> _TASK OBJECTIVE_
In the records below, reproduce exactly the lines from the one containing "This screenshot has width=1568, height=425." through the one containing "Where should I", both included, and omit the pictures.

> _SOURCE MATERIAL_
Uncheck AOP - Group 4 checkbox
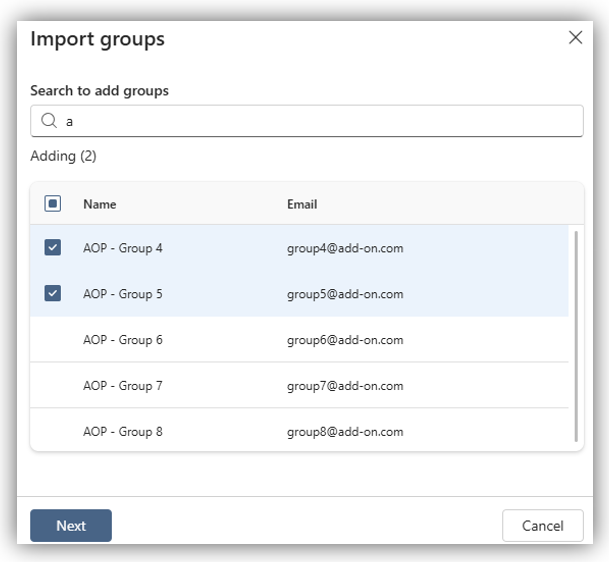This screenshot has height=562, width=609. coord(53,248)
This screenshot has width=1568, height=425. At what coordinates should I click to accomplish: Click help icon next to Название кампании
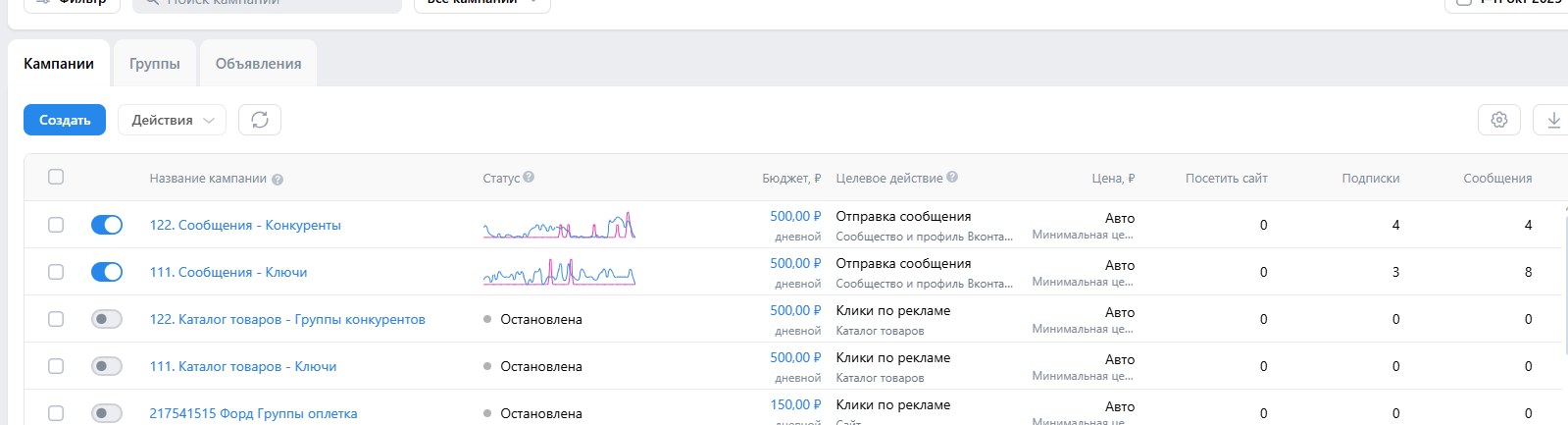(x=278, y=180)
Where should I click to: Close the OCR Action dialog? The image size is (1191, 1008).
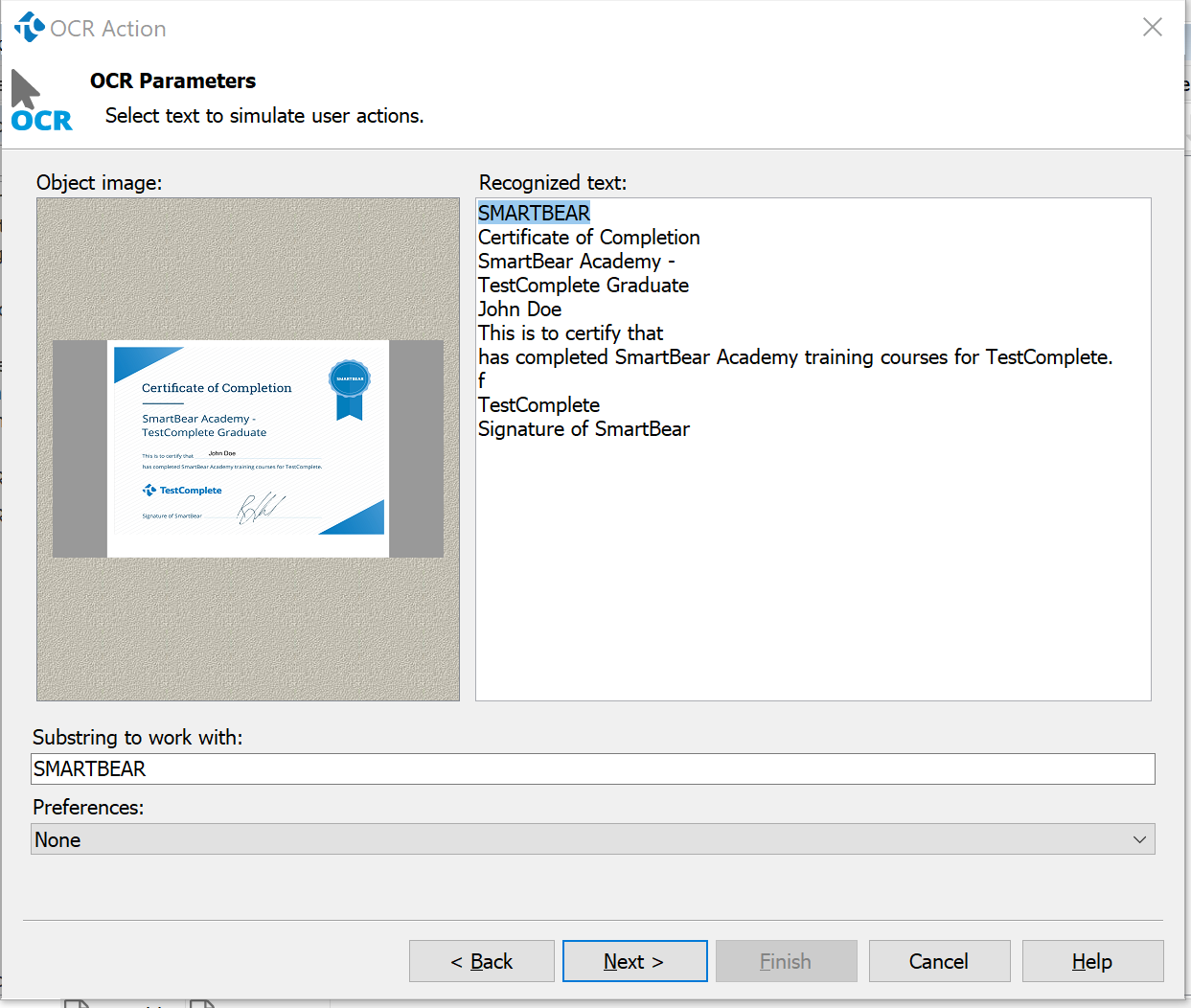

--

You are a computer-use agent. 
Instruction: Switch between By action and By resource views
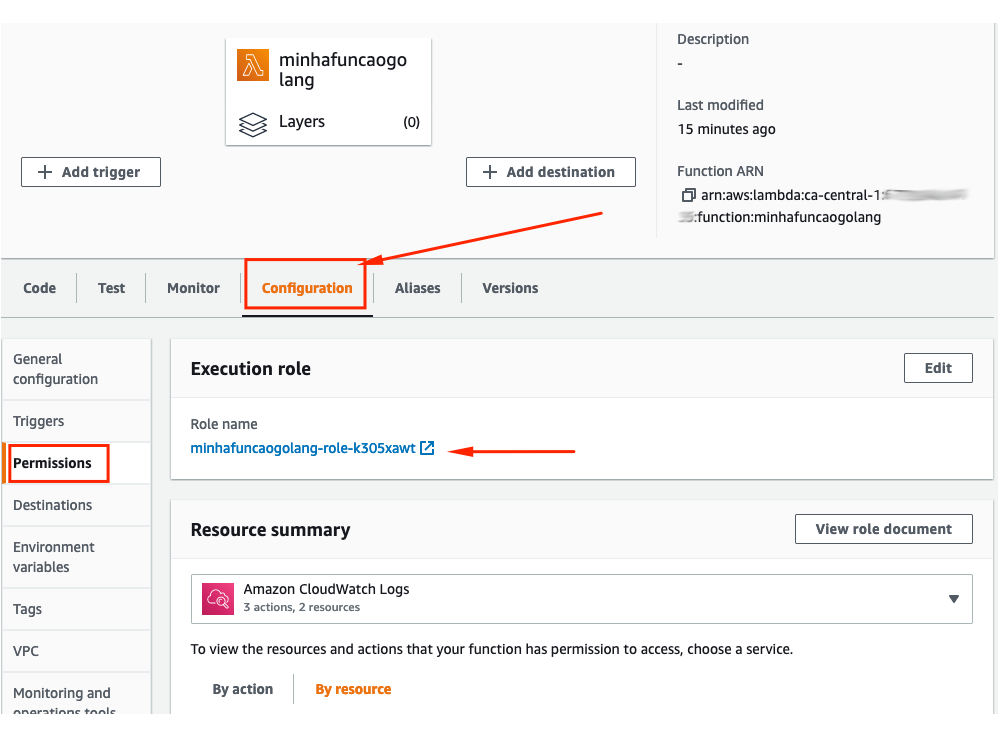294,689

> _ANSWER FOR THIS EXERCISE_
This screenshot has width=1568, height=425. At what coordinates should I click to accomplish: Click help icon next to Название кампании
(x=278, y=180)
Where should I click to: Close the OCR Action dialog? The image size is (1191, 1008).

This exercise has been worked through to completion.